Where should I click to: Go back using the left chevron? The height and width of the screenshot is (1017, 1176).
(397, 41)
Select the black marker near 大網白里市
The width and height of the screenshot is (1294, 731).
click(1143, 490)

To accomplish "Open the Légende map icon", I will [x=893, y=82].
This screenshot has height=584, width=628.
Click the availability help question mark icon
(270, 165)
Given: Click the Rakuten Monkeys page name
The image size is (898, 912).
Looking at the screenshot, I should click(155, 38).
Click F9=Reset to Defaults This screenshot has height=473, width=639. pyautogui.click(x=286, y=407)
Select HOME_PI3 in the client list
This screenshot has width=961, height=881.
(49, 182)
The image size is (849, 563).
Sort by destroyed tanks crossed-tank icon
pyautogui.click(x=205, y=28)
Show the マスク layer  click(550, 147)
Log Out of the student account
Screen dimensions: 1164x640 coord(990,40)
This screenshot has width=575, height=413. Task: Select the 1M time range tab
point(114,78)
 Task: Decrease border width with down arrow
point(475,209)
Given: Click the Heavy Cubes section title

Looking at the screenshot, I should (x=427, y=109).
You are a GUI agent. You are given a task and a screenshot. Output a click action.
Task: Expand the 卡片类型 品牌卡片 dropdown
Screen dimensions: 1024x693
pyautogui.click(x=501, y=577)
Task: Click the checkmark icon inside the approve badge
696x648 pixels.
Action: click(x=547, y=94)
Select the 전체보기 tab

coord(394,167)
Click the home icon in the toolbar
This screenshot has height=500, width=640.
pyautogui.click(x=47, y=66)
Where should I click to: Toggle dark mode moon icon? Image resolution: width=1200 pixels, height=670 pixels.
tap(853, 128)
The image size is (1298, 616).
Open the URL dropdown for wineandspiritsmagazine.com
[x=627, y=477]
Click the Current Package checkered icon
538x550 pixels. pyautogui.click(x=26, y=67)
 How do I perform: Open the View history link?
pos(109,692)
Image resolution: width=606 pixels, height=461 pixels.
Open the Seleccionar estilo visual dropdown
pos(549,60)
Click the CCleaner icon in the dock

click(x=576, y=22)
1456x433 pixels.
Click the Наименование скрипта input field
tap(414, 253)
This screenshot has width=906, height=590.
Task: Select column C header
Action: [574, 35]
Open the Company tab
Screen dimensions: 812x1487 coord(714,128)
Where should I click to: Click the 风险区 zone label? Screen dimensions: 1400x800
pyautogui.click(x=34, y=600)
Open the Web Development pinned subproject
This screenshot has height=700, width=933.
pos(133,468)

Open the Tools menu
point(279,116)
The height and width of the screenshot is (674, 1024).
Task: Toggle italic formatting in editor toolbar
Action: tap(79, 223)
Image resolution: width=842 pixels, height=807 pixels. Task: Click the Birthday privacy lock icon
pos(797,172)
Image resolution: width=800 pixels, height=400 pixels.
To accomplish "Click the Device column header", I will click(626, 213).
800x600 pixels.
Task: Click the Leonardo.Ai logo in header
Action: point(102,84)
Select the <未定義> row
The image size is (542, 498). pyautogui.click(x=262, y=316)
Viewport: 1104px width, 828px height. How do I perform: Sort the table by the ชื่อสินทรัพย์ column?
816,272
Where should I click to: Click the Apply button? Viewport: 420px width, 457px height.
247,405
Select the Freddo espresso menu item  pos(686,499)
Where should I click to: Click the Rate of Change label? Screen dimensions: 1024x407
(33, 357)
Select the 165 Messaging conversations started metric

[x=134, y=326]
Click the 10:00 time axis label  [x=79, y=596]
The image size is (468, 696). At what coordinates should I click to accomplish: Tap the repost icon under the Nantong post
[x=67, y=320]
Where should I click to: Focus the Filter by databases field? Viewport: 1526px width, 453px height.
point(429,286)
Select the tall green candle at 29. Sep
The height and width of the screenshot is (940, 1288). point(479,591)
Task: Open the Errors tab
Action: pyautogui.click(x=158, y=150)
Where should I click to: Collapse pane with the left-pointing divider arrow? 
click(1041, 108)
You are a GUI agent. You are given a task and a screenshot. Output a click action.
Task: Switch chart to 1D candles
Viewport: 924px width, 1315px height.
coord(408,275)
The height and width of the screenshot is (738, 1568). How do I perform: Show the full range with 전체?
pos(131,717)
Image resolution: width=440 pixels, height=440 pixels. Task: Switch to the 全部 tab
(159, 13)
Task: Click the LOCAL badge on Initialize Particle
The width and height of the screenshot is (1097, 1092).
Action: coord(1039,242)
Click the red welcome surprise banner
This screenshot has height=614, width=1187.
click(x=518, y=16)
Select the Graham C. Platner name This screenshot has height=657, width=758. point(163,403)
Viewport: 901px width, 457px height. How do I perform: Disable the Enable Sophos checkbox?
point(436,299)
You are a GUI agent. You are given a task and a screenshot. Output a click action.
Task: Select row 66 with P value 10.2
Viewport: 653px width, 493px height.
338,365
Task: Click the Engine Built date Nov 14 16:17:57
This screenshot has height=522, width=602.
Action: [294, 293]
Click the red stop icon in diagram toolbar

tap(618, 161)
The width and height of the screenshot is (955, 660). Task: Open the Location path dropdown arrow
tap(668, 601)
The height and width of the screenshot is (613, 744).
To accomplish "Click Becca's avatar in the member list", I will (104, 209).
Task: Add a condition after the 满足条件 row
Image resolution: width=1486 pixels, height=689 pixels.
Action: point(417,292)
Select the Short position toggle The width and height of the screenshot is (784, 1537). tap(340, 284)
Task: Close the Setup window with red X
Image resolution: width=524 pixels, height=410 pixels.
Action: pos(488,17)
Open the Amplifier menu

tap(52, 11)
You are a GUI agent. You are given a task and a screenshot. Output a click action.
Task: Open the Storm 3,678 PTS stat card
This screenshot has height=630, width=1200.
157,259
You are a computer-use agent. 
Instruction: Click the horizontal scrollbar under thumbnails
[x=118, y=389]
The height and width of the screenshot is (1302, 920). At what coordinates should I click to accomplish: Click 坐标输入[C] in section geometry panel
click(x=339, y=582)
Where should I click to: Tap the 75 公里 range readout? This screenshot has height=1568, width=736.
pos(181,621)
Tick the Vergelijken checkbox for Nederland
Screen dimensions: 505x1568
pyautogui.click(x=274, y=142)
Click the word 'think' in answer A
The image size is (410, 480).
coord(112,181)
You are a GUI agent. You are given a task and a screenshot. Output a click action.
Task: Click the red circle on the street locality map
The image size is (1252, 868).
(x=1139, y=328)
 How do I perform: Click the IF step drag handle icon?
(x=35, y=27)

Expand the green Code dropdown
===
__Exercise__.
Where a line in the material above holds "badge", copy that line.

__Result for this task__.
Task: Click the checkmark icon inside the approve badge
Task: Click the LOCAL badge on Initialize Particle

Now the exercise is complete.